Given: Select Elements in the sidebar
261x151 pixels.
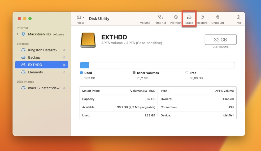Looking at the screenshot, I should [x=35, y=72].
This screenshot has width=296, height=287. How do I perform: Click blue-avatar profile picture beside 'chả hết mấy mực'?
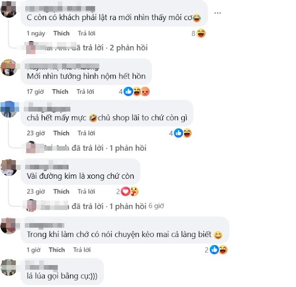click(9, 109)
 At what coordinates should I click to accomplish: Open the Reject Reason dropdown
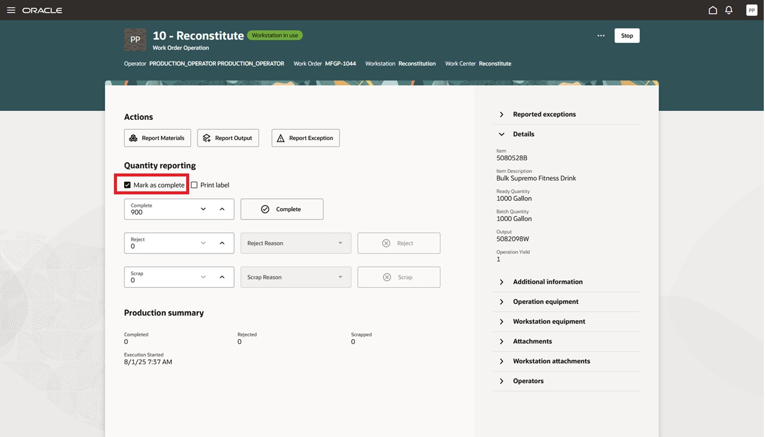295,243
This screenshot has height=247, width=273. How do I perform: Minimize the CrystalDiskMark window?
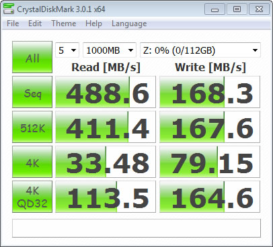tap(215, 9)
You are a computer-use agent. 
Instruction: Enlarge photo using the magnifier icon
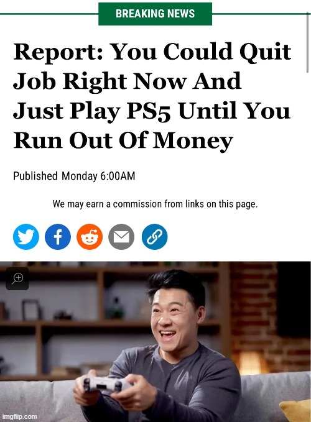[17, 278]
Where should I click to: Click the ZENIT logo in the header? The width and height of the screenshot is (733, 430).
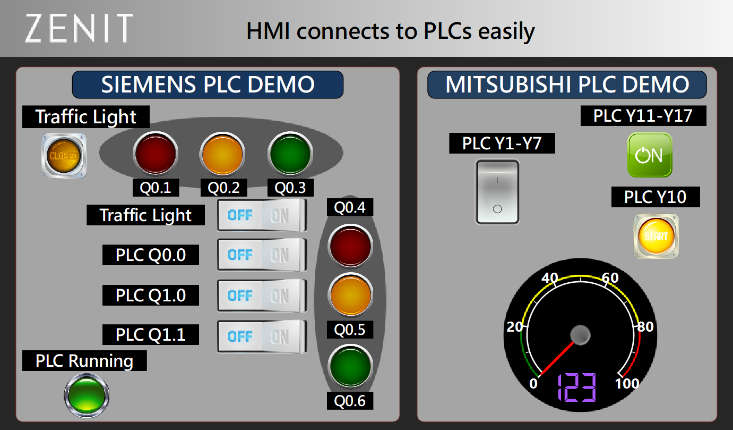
===============
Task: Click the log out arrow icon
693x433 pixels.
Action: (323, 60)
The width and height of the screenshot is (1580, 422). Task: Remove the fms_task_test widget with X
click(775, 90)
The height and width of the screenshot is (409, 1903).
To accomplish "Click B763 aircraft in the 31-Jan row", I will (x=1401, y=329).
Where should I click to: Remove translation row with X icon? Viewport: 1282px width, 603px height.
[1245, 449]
===============
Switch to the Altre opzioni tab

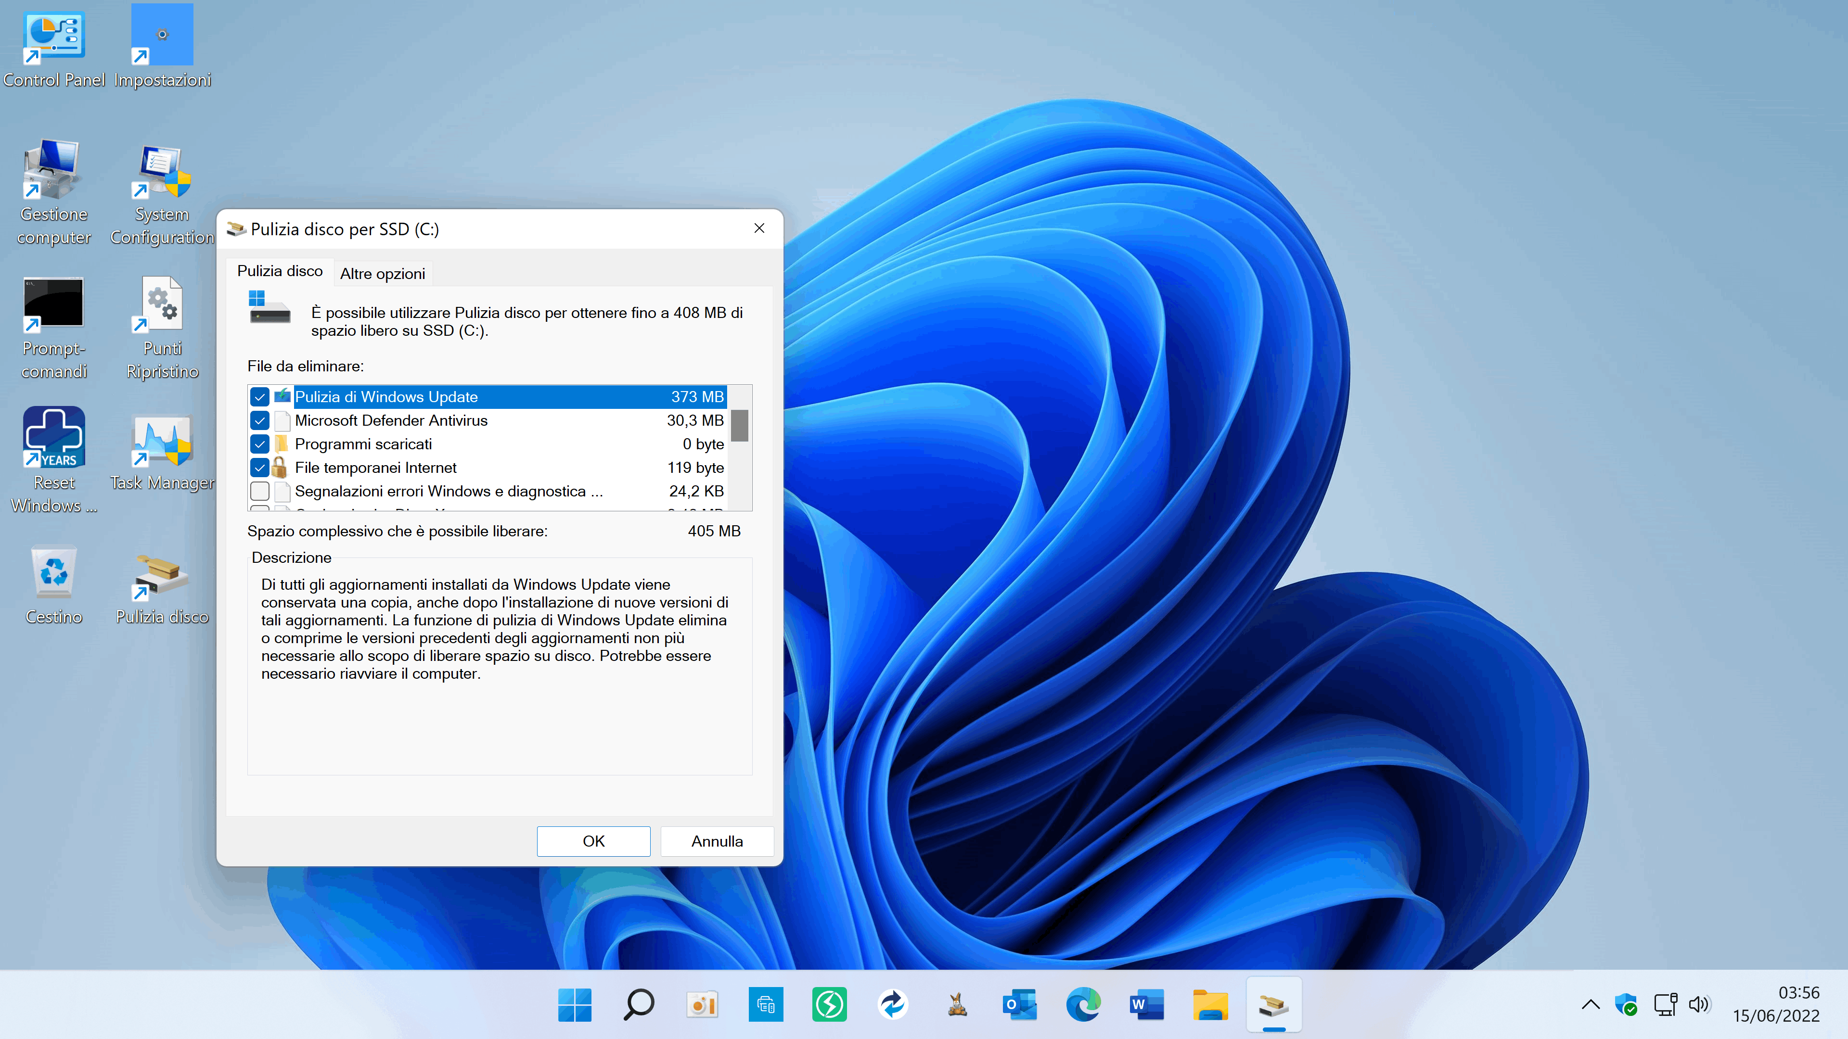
===============
* **EXERCISE AIM**: Which lines of the listing above contain the word "height"? Copy each of them.

* **TASK SOLUTION**:
This screenshot has width=296, height=287. How do I perform: Click blue-avatar profile picture beside 'chả hết mấy mực'?
This screenshot has height=247, width=273. How do I perform: Minimize the CrystalDiskMark window?
Where should I click to: Click the ZENIT logo in the header? The width and height of the screenshot is (733, 430).
The width and height of the screenshot is (1580, 422). Task: Remove the fms_task_test widget with X
The height and width of the screenshot is (409, 1903).
Where should I click to: Remove translation row with X icon? Viewport: 1282px width, 603px height.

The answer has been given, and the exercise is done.